A Justiça Federal determinou a suspensão do abate de jumentos na Bahia após analisar uma ação civil pública apresentada por entidades de proteção animal. A decisão foi assinada na segunda-feira (13) pela juíza Arali Maciel Duarte, que apontou a existência de maus-tratos e falhas no manejo dos animais no estado.
Atualmente, três frigoríficos tinham autorização para realizar o abate na Bahia, localizados nos municípios de Amargosa, Itapetinga e Simões Filho. As organizações responsáveis pela ação também alertaram para o risco de redução significativa da população desses animais.
Na sentença, a magistrada estabeleceu que a União, o governo estadual e a Agência de Defesa Agropecuária da Bahia (Adab) devem adotar medidas para impedir não apenas o abate, mas também a captura, comercialização e confinamento de jumentos com essa finalidade. Os animais encontrados em abatedouros, fazendas ou frigoríficos deverão ser encaminhados a santuários.
O abate desses animais no Brasil passou a ocorrer em 2016, após um acordo firmado entre o governo federal e a China.
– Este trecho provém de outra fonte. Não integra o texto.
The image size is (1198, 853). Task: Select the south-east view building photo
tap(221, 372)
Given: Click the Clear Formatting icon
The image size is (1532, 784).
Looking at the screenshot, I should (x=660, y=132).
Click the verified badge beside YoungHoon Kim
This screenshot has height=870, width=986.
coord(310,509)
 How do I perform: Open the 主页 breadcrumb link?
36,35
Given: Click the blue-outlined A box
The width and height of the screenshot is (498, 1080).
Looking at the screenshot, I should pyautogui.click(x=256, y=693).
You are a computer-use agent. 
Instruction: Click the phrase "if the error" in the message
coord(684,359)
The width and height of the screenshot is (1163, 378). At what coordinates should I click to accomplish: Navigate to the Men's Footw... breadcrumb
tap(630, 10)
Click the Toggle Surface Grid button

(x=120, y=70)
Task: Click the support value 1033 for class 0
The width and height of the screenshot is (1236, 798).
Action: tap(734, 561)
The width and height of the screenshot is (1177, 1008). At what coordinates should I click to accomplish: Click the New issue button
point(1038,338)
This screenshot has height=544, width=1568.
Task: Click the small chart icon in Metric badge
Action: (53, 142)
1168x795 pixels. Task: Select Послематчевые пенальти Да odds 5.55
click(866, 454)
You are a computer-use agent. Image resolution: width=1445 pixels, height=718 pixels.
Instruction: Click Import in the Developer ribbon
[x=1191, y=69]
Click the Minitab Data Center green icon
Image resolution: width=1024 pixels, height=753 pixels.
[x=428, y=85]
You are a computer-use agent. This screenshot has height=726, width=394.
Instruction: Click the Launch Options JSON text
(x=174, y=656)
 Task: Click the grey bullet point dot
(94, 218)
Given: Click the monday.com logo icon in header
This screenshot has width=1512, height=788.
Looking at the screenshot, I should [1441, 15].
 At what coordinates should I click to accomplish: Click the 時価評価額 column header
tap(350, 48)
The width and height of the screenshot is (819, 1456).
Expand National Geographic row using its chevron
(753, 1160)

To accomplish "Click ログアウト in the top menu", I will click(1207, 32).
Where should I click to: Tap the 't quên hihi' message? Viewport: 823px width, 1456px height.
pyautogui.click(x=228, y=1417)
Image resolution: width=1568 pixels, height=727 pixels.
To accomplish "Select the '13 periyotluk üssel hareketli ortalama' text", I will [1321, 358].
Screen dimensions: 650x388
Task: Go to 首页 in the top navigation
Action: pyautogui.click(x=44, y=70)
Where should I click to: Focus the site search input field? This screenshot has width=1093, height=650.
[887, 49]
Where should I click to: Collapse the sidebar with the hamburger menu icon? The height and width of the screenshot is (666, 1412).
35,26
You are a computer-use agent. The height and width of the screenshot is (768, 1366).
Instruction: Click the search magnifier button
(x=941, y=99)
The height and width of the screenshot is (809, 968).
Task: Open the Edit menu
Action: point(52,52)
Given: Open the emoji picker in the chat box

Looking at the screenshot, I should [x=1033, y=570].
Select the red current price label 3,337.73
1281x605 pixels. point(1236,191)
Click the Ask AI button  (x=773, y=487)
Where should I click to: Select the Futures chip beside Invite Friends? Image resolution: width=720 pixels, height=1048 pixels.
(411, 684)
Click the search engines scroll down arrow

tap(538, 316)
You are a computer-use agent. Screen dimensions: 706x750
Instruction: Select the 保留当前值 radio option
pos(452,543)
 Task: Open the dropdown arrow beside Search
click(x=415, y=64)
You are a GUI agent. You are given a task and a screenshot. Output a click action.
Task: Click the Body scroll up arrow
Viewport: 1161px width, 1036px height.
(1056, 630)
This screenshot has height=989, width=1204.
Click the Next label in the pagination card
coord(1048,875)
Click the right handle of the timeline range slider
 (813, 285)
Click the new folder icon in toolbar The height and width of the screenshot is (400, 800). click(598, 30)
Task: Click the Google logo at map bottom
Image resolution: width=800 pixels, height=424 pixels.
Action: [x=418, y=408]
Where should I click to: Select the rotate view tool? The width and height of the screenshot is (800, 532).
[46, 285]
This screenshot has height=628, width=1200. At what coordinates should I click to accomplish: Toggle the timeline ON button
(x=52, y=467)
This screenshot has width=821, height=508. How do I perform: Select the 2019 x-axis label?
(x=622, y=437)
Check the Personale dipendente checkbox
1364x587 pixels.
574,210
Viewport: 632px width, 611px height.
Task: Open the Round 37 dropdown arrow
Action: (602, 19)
No país asiático, a pele é utilizada na produção do ejiao, substância associada a benefícios como combate ao envelhecimento, aumento da libido feminina e auxílio em problemas do sistema reprodutor.
A ação judicial foi movida por organizações como a União Defensora dos Animais, a Rede de Mobilização pela Causa Animal (REMCA), o Fórum Nacional de Proteção e Defesa Animal e a SOS Animais de Rua. As entidades relataram que os jumentos eram capturados, transportados e abatidos em condições inadequadas, muitas vezes sem acesso a água ou alimento e submetidos a situações de violência.
Ao fundamentar a decisão, a juíza destacou que, embora o abate seja permitido pela legislação, a Constituição Federal veda práticas que impliquem crueldade contra animais ou coloquem espécies em risco. Segundo ela, provas reunidas no processo, como vídeos, reportagens e denúncias, demonstram o descumprimento das normas.
“Foi comprovado, por meio dos relatórios e laudos técnicos acima citados e das fotografias e arquivos de vídeo juntados aos autos, o risco de extinção da espécie, bem como que os jumentos estão sendo submetidos à crueldade e a maus-tratos, o que justifica a intervenção do Poder Judiciário”, afirmou.
A decisão também menciona problemas no transporte dos animais, incluindo viagens longas, além de riscos sanitários relacionados à possível disseminação de doenças. Há registros de jumentos mortos ou em estado agonizante antes mesmo de chegarem aos locais de abate.
Apesar de o pedido inicial das entidades solicitar a proibição em todo o país, a magistrada limitou os efeitos da medida à Bahia. Segundo a sentença, não há comprovação de irregularidades semelhantes em outros estados que justifique a ampliação da decisão.